As stated previously, 3's partner in Spain is Movistar and/or Yoigo.


----------



## rustyraider (Apr 7, 2015)

snikpoh said:


> As stated previously, 3's partner in Spain is Movistar and/or Yoigo.


Thanks. Is that good or bad?


----------



## snikpoh (Nov 19, 2007)

rustyraider said:


> Thanks. Is that good or bad?


They are the largest supplier (I think) and I'm told their connection for data is good.
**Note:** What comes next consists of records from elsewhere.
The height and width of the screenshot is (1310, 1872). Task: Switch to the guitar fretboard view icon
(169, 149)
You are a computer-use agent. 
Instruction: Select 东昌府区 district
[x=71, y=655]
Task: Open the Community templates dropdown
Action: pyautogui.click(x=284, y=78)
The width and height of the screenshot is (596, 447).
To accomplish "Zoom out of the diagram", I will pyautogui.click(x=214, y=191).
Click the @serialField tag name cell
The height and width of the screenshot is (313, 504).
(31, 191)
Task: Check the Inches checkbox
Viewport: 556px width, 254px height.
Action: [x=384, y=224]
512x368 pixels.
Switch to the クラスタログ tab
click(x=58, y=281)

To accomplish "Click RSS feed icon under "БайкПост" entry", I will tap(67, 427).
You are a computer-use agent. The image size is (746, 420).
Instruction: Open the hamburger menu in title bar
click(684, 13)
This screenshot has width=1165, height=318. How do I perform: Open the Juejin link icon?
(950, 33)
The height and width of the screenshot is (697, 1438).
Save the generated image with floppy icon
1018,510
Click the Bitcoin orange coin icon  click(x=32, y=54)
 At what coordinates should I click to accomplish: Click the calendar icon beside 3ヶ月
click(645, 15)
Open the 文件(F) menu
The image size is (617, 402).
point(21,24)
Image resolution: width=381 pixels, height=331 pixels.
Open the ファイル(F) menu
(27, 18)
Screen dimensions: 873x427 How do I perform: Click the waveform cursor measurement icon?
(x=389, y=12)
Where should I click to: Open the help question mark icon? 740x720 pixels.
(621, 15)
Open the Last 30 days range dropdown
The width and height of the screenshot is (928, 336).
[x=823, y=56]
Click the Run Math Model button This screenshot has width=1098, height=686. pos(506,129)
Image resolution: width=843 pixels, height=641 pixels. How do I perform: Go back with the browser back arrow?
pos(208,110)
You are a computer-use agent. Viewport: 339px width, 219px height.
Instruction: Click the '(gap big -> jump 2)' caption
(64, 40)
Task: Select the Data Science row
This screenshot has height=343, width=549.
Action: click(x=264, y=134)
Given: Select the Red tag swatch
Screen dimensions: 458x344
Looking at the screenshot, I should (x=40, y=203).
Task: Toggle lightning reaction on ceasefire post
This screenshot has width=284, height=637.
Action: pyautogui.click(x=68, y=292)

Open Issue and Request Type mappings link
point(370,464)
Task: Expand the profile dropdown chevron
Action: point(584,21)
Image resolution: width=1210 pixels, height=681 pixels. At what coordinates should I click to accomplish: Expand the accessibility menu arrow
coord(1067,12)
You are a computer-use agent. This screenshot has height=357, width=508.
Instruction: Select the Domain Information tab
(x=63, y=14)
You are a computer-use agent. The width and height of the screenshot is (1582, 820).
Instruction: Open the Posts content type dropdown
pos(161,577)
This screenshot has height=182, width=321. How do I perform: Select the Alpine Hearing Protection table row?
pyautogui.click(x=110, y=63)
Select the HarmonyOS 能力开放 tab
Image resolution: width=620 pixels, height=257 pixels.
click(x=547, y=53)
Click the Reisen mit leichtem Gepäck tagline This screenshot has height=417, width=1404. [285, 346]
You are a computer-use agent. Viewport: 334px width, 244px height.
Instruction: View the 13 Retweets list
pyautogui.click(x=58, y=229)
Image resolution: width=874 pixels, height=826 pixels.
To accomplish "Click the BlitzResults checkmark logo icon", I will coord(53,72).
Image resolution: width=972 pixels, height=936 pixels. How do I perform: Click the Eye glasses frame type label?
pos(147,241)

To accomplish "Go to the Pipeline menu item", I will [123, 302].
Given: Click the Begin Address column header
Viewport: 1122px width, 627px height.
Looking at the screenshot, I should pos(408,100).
It really depends where you will be as there isn't universal 4G in Spain - we can't get it here for example.


----------



## AllHeart (Nov 22, 2013)

rustyraider said:


> Thanks. Is that good or bad?


I have Movistar for my internet and land line. It's a huge company here in Spain. I've been with them since moving here, and only had a problem once, which they came and fixed quickly. Internet reliability varies depending on where you live in Spain. 

Here's their website:

https://www.movistar.es/


----------



## xgarb (May 6, 2011)

I'm with Three. After two months they have cut off my roaming. I can't use my phone at all now here!


----------



## Catzoooo (Mar 31, 2015)

I was with Three on The One Plan. Unlimited calls to uk numbers and unlimited internet. Worked fine, only 3G though. And tethering isn't allowed. After nearly 3 months they cut me off without warning. Bought a local SIM card and email'd Three who called me to explain. Roaming is only allowed for 2 months in any period. If you use phone in the uk then return abroad it resets to another 2 months roaming. As I had exceeded this there was nowt I could do. My Three sim is now blocked for 12 months. Luckily I was on a rolling contract so was able to cancel it. 
So be aware if your travels last over 2 months you will be blocked at some point. 
Happy travels


----------



## rustyraider (Apr 7, 2015)

Thanks that really valuable info


----------